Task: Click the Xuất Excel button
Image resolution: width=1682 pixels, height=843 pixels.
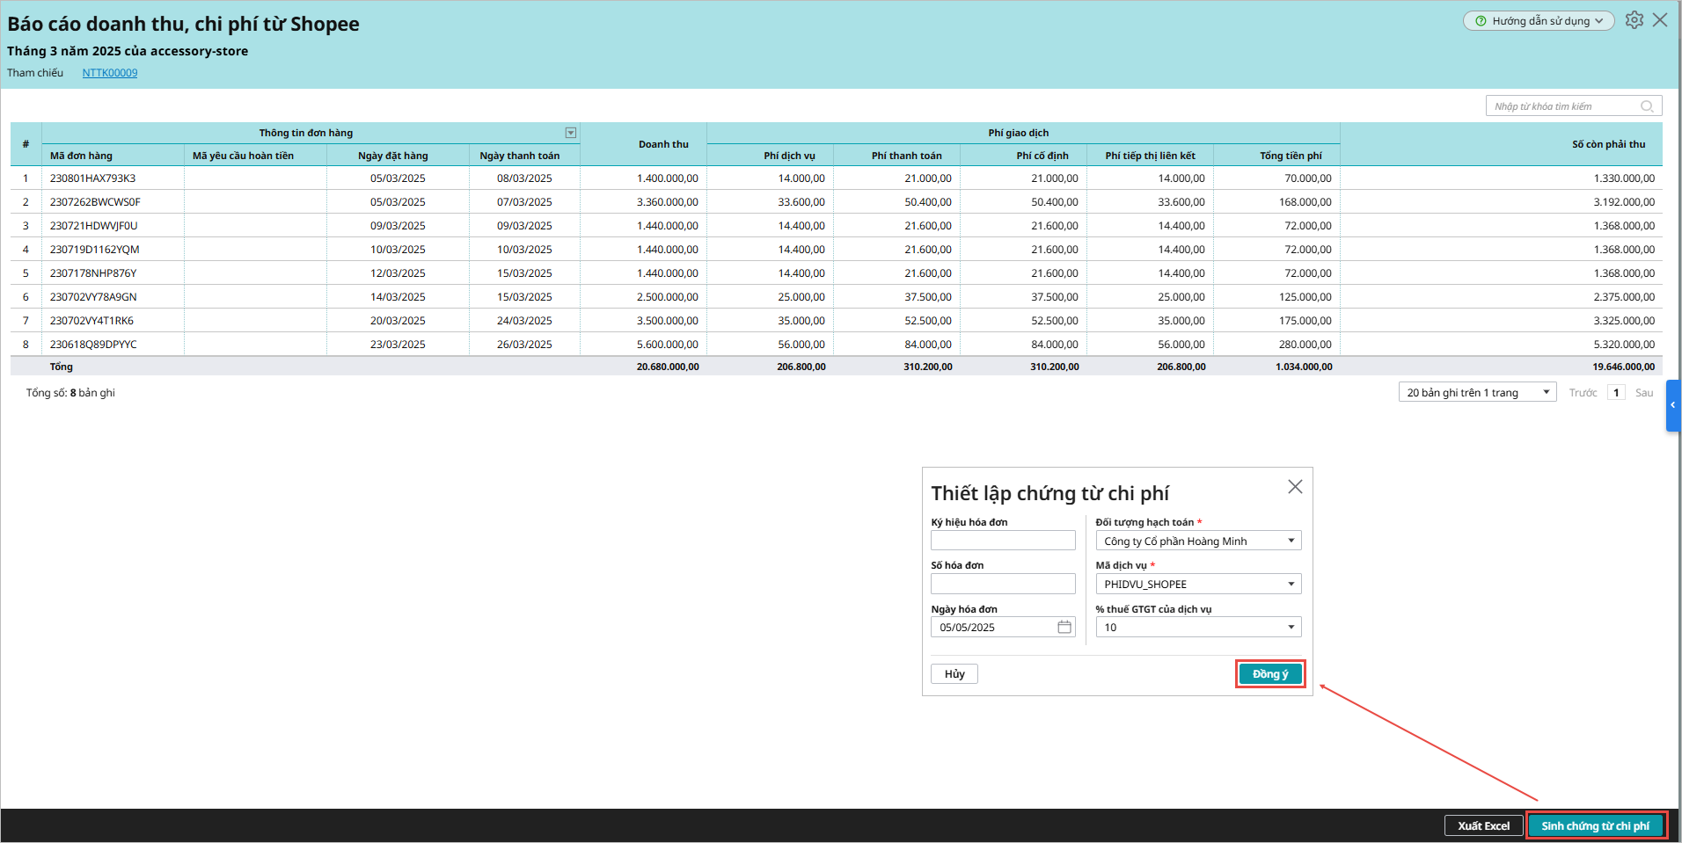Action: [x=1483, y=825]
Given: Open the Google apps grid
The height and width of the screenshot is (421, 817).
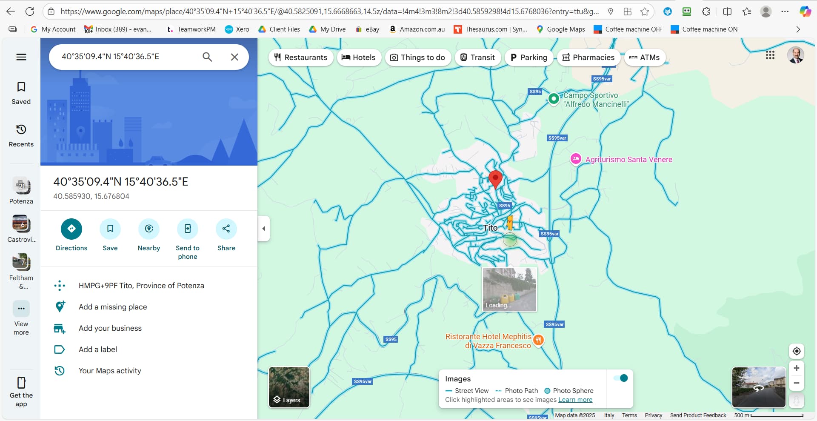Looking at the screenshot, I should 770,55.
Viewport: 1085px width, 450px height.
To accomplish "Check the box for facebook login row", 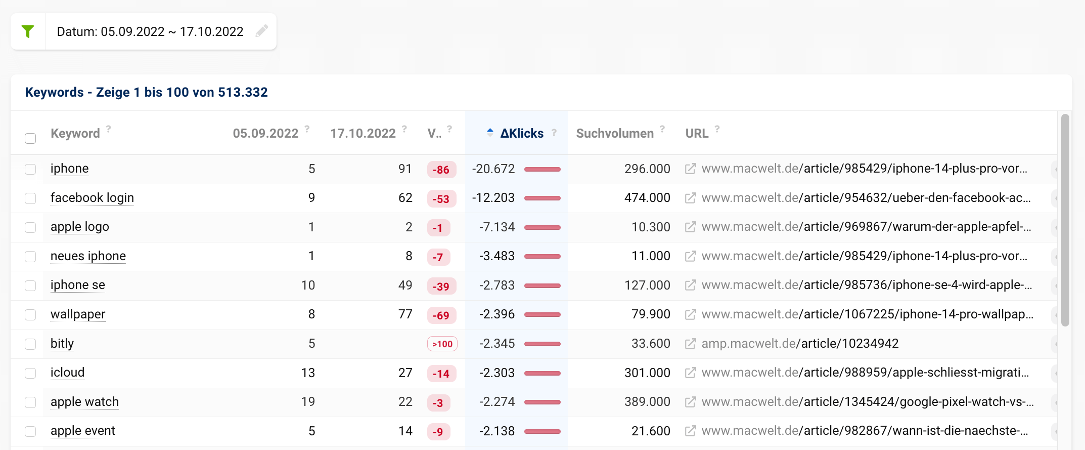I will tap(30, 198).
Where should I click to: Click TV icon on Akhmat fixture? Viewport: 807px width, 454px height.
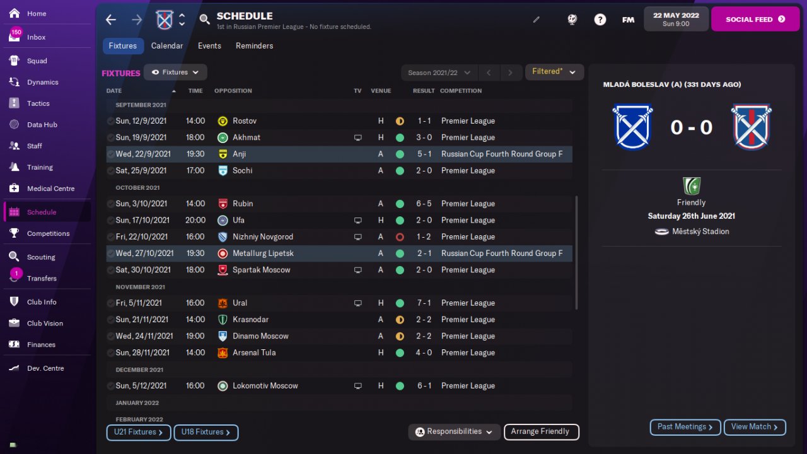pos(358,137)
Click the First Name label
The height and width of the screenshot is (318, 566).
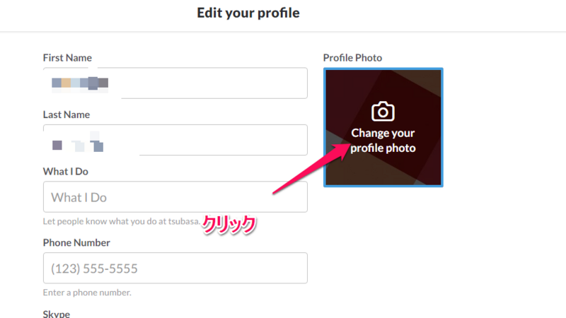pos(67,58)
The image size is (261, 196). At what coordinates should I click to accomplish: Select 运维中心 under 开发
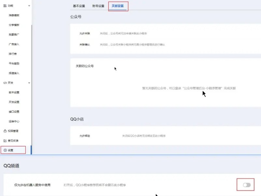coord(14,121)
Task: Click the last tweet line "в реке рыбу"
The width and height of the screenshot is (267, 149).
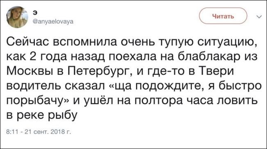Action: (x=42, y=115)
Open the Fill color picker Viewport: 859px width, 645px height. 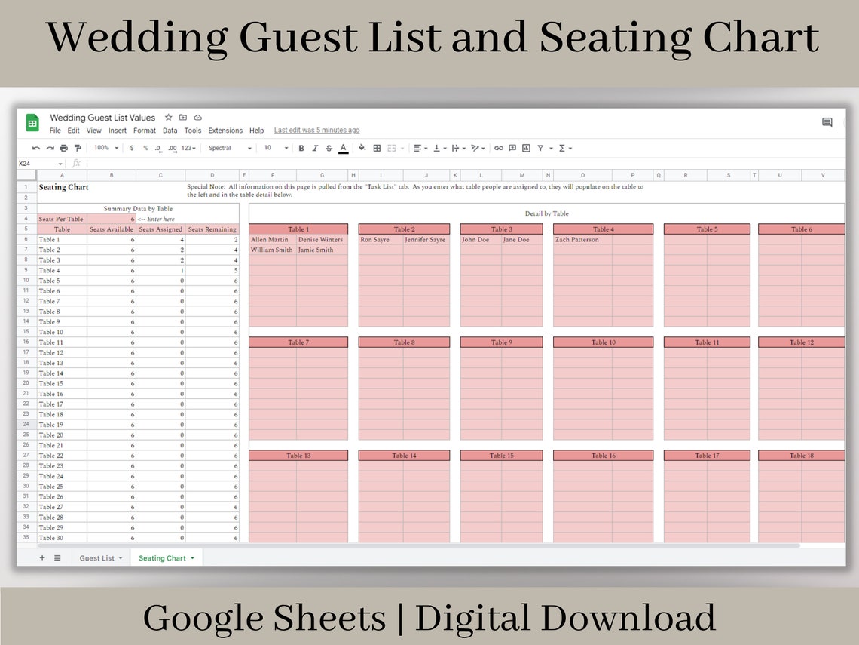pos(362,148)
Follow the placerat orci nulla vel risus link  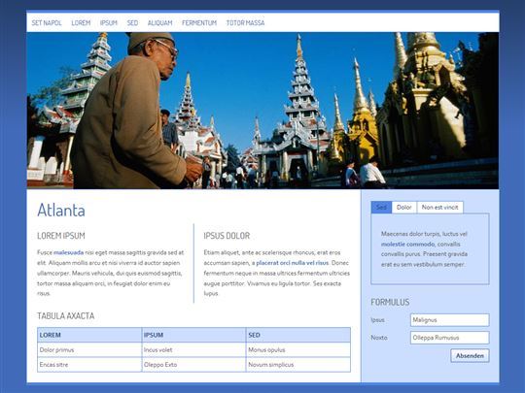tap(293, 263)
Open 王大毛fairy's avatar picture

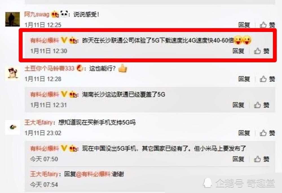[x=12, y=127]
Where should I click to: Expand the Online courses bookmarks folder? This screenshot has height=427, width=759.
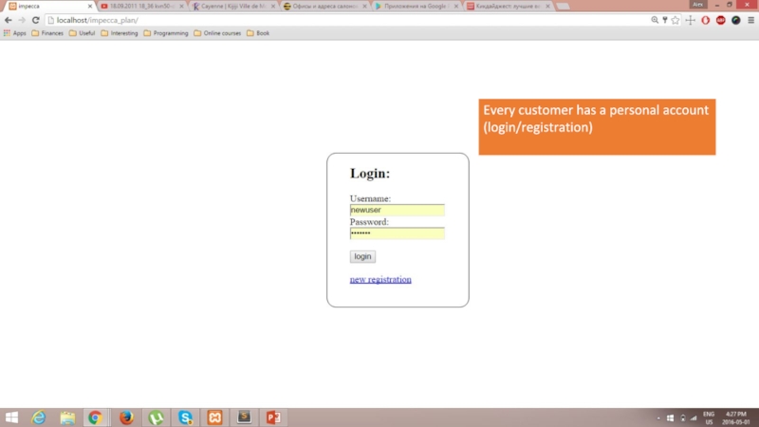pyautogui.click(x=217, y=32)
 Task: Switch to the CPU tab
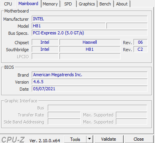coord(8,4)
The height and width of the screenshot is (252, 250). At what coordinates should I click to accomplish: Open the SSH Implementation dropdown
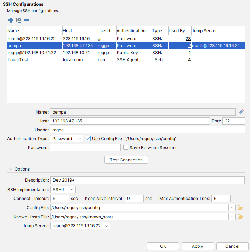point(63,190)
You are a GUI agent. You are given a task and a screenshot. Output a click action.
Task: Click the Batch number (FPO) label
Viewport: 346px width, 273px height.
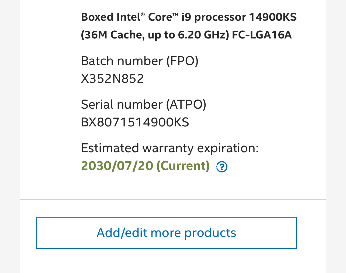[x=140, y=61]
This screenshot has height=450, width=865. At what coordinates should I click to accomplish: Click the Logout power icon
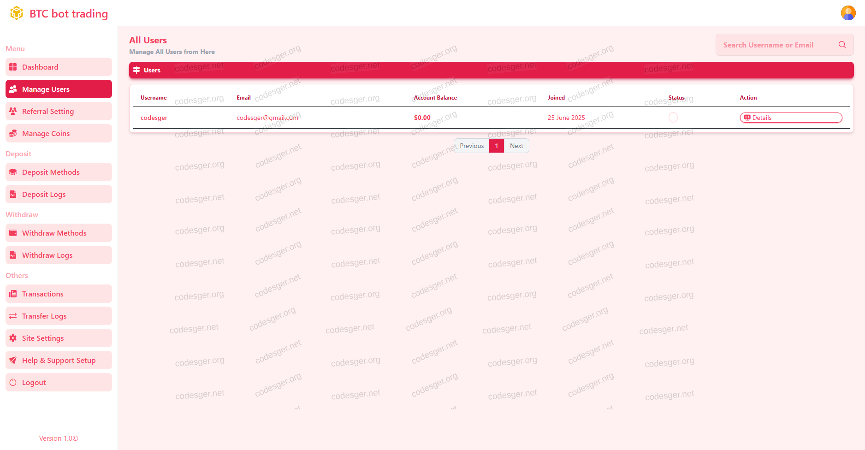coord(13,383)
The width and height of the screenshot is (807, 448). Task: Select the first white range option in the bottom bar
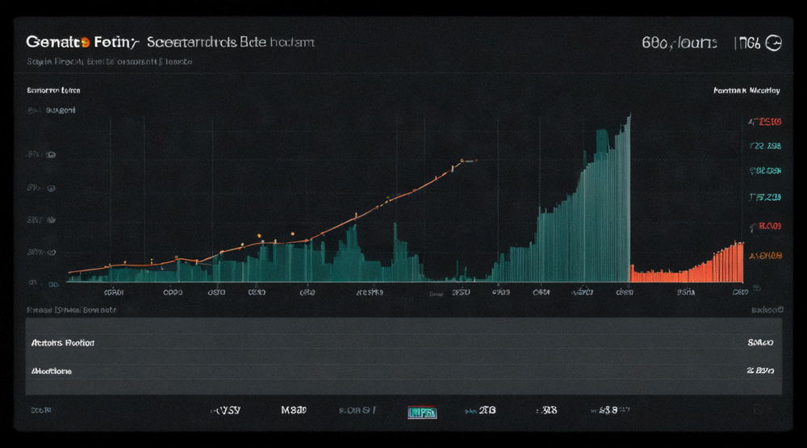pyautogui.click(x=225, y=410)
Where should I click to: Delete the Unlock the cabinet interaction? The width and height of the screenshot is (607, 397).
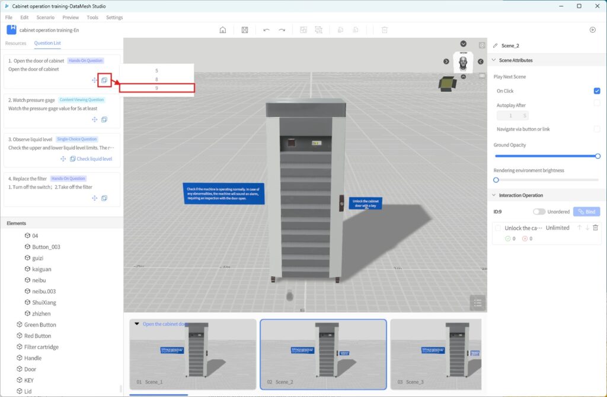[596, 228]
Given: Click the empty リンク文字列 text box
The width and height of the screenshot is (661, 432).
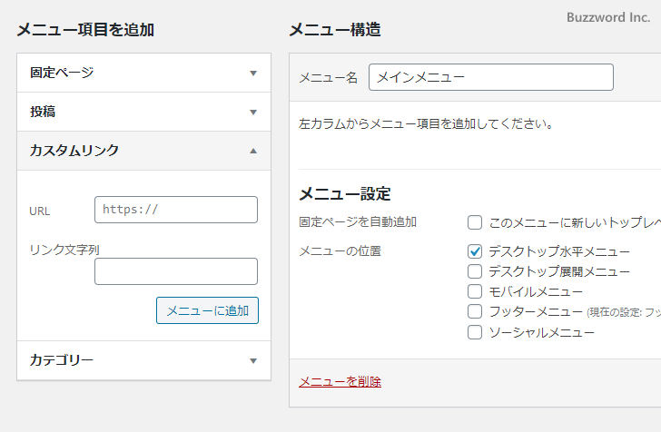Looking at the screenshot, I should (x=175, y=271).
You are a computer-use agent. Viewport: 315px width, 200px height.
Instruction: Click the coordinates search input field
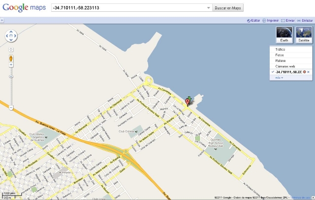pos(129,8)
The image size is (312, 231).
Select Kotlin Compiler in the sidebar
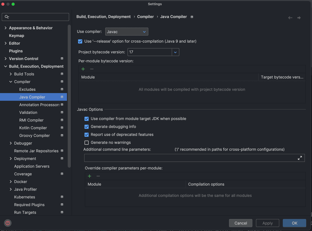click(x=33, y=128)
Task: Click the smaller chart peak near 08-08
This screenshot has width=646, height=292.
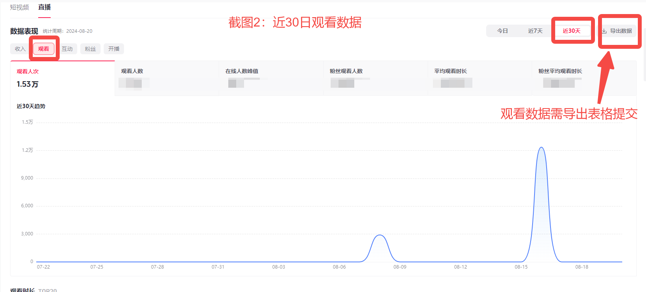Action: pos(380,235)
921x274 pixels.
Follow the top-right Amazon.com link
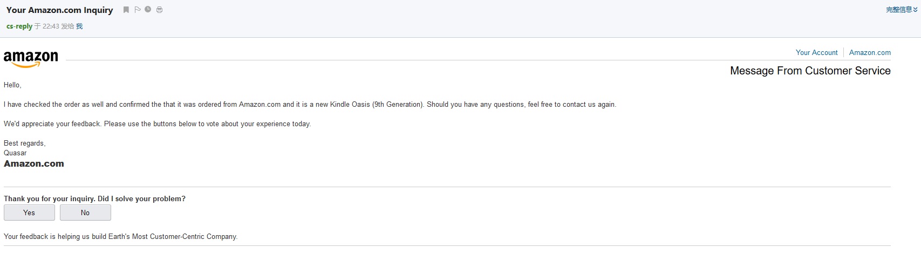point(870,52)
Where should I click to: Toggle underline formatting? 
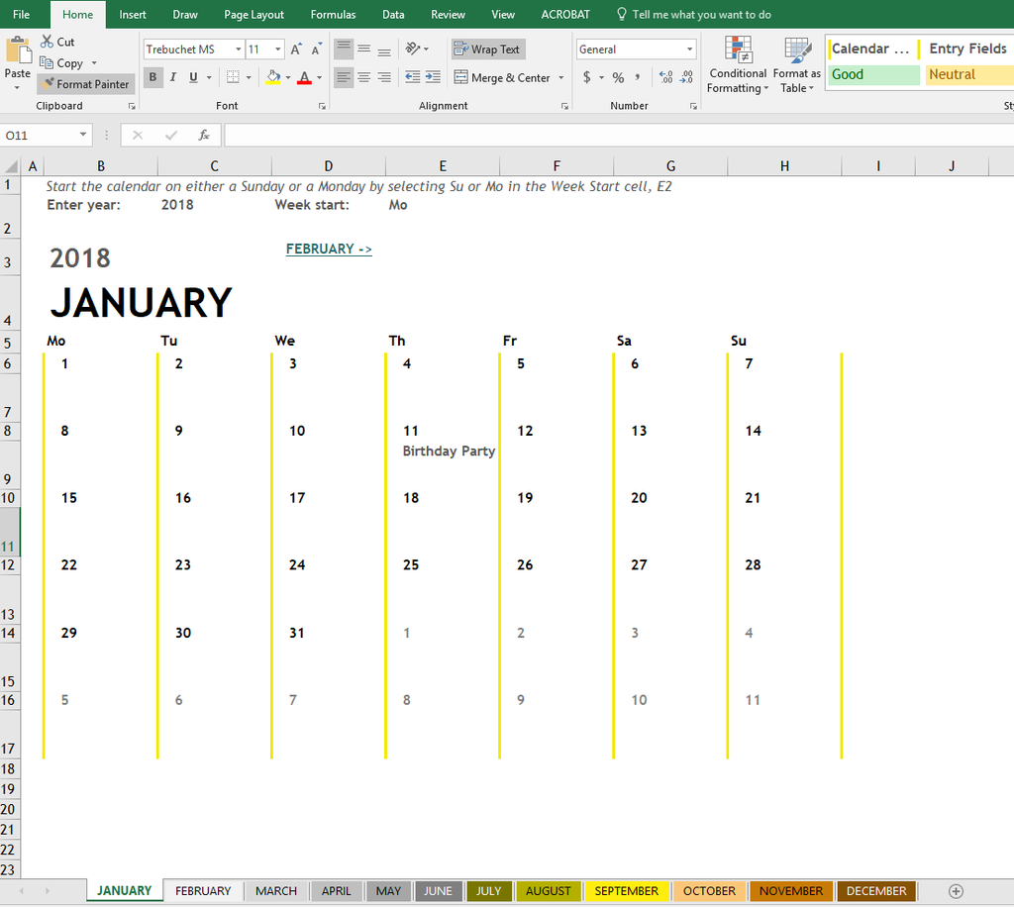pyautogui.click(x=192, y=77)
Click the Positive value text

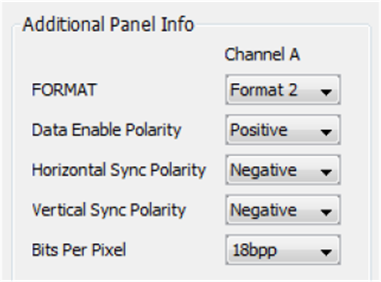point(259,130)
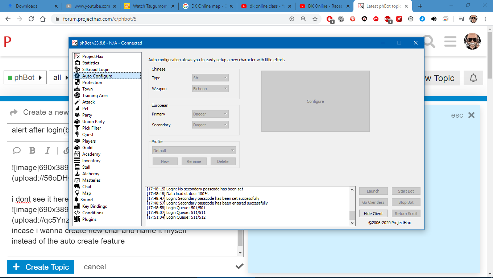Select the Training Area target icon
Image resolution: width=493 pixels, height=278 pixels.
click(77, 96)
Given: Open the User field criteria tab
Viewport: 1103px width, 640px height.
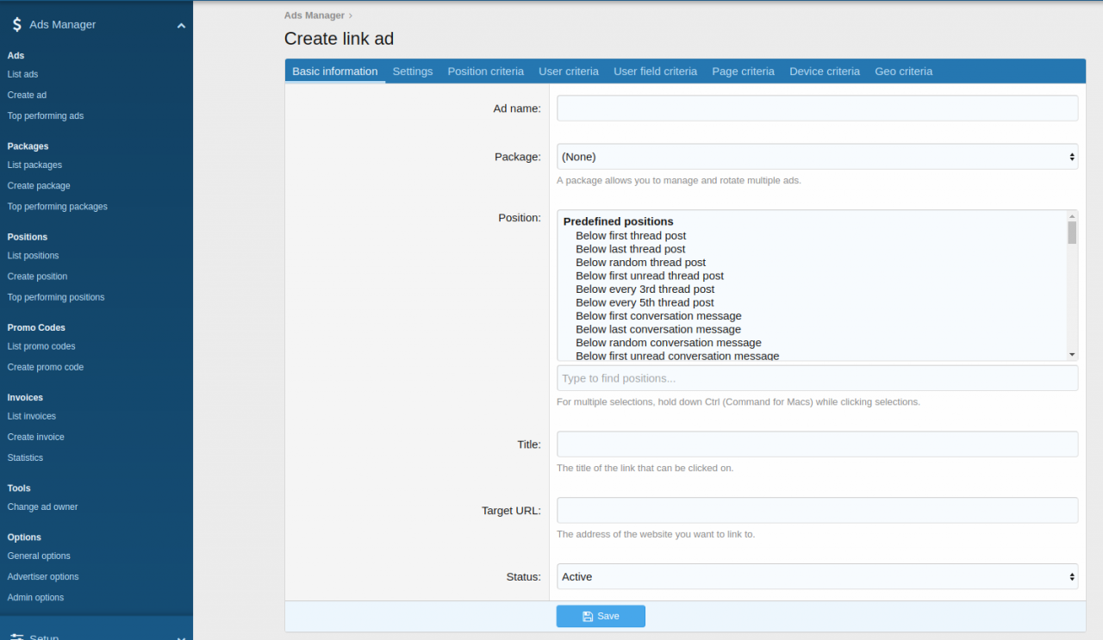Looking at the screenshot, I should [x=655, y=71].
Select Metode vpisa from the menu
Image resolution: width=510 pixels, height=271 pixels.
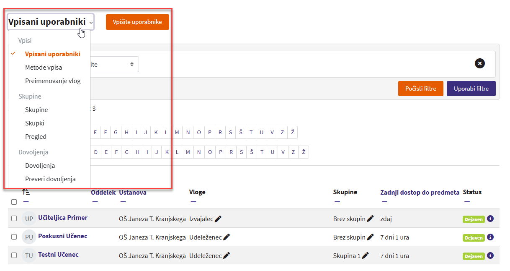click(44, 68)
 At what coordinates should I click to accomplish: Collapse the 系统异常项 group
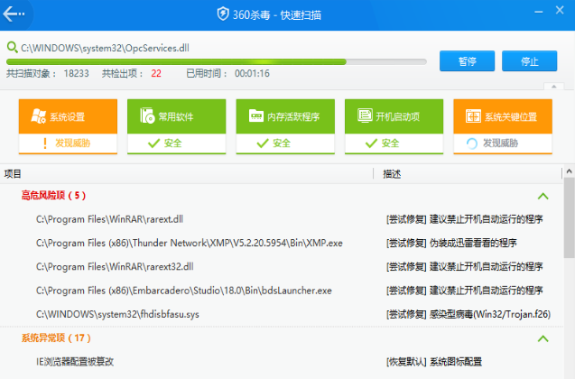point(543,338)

# WORK TASK
A single number is needed: the count of lines in the records that include "agent".

# EXPECTED ANSWER
2